The letter, dated July 6 and translated from Korean, called the two leaders' "significant" first summit on June 12 the "the start of a meaningful journey."

Kim continued by expressing confidence that "the strong will, sincere efforts and unique approach" to bring about a new future between the U.S. and North Korea would "come to fruition."

Kim voices hope that "the invariable trust and confidence in Your Excellency Mr. President will be further strengthened in the future process of taking practical actions."

The North Korean leader said he hopes to "bring our next meeting forward" in the concluding sentence of the letter.

Trump tweeted in response: "A very nice note from Chairman Kim of North Korea.
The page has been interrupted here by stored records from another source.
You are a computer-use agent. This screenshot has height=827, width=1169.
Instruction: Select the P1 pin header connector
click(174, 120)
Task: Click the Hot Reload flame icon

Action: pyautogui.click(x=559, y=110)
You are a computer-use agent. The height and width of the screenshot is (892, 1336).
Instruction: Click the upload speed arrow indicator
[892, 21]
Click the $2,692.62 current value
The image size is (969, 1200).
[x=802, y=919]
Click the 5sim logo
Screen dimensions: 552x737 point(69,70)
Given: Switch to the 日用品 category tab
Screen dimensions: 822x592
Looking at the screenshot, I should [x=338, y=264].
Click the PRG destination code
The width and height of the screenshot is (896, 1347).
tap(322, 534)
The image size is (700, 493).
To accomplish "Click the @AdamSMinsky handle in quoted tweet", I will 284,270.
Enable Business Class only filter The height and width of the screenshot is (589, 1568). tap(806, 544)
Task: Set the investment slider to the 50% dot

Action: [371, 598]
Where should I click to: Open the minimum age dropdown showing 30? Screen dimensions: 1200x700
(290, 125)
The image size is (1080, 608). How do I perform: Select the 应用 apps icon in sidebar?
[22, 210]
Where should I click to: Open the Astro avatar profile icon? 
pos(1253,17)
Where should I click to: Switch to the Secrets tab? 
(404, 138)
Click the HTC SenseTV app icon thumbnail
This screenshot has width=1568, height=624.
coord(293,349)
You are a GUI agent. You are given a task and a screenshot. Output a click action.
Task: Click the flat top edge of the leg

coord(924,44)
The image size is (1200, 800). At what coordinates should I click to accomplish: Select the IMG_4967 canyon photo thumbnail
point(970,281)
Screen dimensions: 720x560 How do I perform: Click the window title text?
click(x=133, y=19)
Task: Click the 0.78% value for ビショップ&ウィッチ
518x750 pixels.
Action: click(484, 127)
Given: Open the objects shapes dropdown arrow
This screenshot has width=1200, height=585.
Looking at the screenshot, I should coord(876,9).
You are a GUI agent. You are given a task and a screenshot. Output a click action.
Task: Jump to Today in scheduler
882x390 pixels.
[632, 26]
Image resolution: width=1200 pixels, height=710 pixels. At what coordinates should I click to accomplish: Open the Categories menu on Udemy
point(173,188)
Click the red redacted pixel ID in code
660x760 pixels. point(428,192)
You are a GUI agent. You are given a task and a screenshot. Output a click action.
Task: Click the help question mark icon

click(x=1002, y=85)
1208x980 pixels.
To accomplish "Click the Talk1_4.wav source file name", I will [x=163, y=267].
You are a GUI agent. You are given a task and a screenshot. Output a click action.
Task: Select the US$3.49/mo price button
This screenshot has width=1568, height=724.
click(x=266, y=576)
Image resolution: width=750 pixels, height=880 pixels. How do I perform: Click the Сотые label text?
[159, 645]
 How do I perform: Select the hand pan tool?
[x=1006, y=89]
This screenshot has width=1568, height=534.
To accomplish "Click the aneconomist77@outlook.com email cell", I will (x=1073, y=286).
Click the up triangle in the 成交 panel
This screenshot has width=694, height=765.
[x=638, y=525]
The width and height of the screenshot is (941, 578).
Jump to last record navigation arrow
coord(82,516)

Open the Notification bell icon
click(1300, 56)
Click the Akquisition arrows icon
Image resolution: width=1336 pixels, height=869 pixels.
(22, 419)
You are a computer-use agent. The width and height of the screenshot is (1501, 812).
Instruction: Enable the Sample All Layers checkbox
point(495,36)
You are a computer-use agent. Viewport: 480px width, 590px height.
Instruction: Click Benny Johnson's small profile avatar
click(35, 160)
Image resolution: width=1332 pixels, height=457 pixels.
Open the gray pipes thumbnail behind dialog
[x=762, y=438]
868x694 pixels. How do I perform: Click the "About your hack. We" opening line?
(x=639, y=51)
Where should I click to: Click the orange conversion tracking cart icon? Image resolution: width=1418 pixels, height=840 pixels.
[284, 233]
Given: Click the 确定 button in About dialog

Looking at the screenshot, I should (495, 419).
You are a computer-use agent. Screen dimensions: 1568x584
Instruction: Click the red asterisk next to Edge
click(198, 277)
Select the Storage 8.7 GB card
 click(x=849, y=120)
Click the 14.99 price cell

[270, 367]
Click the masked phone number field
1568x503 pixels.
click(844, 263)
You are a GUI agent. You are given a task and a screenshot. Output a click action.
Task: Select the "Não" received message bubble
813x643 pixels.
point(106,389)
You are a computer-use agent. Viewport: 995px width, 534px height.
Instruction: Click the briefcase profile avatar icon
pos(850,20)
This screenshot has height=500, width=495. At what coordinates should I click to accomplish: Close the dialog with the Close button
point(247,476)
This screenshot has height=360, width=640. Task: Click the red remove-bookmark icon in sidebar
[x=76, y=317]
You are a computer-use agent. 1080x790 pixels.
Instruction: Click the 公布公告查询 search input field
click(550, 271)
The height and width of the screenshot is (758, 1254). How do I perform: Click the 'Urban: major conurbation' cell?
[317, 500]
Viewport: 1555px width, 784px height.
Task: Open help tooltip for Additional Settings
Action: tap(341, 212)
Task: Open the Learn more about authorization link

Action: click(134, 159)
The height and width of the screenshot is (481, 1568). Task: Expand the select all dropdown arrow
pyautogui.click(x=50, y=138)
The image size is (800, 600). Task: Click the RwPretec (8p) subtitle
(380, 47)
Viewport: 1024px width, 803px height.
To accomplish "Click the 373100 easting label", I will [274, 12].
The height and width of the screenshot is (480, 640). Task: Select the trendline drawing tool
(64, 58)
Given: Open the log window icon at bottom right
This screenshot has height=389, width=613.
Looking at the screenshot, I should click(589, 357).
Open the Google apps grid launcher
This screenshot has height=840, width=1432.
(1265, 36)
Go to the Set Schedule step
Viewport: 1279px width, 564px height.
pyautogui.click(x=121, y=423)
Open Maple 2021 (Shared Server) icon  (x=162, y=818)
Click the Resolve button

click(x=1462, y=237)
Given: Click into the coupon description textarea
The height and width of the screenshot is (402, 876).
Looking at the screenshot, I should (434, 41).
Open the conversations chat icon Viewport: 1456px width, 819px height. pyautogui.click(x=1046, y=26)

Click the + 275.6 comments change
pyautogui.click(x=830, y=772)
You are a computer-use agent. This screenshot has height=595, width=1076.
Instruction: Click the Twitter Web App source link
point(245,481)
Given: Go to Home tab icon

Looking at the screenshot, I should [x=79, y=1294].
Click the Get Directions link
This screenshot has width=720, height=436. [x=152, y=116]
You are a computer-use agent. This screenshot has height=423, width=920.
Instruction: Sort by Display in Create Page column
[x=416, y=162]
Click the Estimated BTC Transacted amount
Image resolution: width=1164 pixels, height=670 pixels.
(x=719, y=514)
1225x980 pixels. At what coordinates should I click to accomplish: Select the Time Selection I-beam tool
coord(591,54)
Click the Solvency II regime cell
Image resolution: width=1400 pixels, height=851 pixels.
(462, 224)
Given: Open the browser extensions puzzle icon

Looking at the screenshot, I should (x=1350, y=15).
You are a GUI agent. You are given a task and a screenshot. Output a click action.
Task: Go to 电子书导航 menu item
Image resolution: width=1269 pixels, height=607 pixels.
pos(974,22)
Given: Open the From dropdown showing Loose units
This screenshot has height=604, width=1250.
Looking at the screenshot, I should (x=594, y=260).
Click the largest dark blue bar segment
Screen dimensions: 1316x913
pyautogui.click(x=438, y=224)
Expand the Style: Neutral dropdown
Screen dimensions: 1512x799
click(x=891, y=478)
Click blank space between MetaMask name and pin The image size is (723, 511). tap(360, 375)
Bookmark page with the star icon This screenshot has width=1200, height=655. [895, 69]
Great progress being made!"

U.S. Secretary of State Mike Pompeo traveled to Pyongyang for two days last week in a bid to flesh out denuclearization commitments made during last month's historic summit.

Speaking afterward in Tokyo, Pompeo insisted the talks were making progress and were being conducted in "good faith."

But in stark contrast, Pyongyang's take was overwhelmingly negative, with the North warning that the future of the peace process was being jeopardized by "unilateral and gangster-like" U.S. demands for its nuclear disarmament.

North Korea has long trumpeted a denuclearization goal, but one that it sees as a lengthy process of undefined multilateral disarmament on the entire Korean peninsula, rather than a unilateral dismantlement of its nuclear arsenal.

Pompeo has insisted that a raft of tough economic sanctions imposed on North Korea would remain in place until "final, fully verified denuclearization" occurs.

And even as Trump released Kim's note, the U.S. was asking the U.N. Security Council to punish North Korea after finding that Pyongyang had violated restrictions on refined oil imports.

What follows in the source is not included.